Going into the project, there were two main things I had hoped to take away from it. I was excited to apply what I had learnt so far, as a maths undergrad at Cambridge, to areas related to climate change, a pressing issue which we all face. I also valued the chance to gain insight into what professional research looked like, which could help inform my future career choices. It’s safe to say I managed to do both these things in abundance.

 

Example of applying test data to a trained model.

Throughout the eight weeks of the project, I applied machine learning methods to predict concentrations of transient tracers such as CFCs at different points in the ocean, with the ultimate goal of producing a gridded product of these concentrations to a half degree, annual resolution. This would help us better understand how waters in the ocean circulate and interact with one another, and in turn informing how the ocean takes up and stores anthropogenic carbon and heat which affect the rate of climate change. Using data from Laura's previous work, I trained and tested regression tree models to provide a baseline comparison with other algorithms.  Most of the work involved engineering the input features, tweaking the parameters of the training process, and visualising the results in clean and easy-to-read figures.

Hidden world map in the white space surrounding points that display steady state water temperatures.

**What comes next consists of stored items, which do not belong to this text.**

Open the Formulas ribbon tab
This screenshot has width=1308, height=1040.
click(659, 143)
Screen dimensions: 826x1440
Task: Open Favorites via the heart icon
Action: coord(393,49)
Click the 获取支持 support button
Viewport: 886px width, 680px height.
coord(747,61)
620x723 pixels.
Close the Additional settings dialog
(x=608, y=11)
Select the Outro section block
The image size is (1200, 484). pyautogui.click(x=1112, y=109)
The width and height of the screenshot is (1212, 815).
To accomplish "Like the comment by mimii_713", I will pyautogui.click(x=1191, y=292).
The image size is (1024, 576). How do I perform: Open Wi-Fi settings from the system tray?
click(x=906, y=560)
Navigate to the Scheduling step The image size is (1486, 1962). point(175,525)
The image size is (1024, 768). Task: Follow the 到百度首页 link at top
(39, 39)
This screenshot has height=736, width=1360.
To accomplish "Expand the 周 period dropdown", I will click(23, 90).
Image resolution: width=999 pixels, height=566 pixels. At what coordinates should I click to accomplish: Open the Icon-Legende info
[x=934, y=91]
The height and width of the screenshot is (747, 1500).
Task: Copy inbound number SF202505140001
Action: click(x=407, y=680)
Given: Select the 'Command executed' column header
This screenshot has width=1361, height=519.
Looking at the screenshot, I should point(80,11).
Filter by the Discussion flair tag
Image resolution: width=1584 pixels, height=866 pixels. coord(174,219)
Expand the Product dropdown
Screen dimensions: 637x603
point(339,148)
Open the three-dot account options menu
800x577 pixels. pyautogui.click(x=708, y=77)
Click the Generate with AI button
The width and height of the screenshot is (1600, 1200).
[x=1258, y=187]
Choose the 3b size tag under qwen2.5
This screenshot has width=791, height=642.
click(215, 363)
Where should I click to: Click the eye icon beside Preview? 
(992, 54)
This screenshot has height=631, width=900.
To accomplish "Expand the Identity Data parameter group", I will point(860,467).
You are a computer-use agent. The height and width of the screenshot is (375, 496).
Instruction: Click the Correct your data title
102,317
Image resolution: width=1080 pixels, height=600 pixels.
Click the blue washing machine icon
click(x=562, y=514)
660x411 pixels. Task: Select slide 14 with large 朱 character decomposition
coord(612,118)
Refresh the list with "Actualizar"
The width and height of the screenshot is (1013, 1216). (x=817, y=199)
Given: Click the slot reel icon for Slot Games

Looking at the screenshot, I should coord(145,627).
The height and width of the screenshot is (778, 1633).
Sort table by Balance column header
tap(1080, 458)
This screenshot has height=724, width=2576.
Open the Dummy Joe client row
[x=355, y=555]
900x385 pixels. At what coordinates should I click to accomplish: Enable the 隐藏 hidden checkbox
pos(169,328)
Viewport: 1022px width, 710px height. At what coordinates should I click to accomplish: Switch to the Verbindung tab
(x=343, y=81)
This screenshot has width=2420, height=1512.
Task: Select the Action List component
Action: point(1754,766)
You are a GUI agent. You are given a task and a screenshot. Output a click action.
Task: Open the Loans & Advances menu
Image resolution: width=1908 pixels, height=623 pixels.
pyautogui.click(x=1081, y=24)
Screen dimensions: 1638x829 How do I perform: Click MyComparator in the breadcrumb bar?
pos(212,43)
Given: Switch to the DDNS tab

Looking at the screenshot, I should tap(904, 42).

Working in ICCS was relaxed yet productive. I met with Laura twice or three times a week, to discuss progress and next steps. The rest of the time I spent working either at home, or at the CMS alongside other summer interns working on various projects. Of course, the project was not without setbacks, but learning to troubleshoot technical issues and human error was part of the process, and Laura was most patient in helping me identify problems and guide me towards possible solutions.  

It was great to get to know other ICCS members at a number of socials and casual lunches, learning about what they were working on and their various backgrounds. I also had the opportunity to attend parts of the ICCS summer school, meeting climate science researchers from institutions around the world over a series of computing workshops and dinners.

 

Left to right: Aleksandra Higson (Communications Intern), Danny Huang (Programme Manager), Myles Ng (Research Intern), Giomaria Usai (Research Intern), Laura Cimoli (Oceanographer).

Overall, I thoroughly enjoyed my time at ICCS. It was an insightful and fruitful way to spend my summer, and I could not recommend future projects more to anyone considering a career in academia or research. I’d like to thank ICCS for giving me this wonderful opportunity, and especially Laura for giving me direction and guiding me through the project.

About Us

Computational modelling is key to climate science. But models are becoming increasingly complex as we seek to understand our world in more depth and model it at higher fidelity. The Institute of Computing for Climate Science studies and supports the role of software engineering, computer science, artificial intelligence, and data science within climate science.

The institute comprises a collaboration between Cambridge Zero, the Departments of Applied Mathematics and Theoretical Physics (host department of the institute), Computer Science and Technology, and University Information Services at the University of Cambridge.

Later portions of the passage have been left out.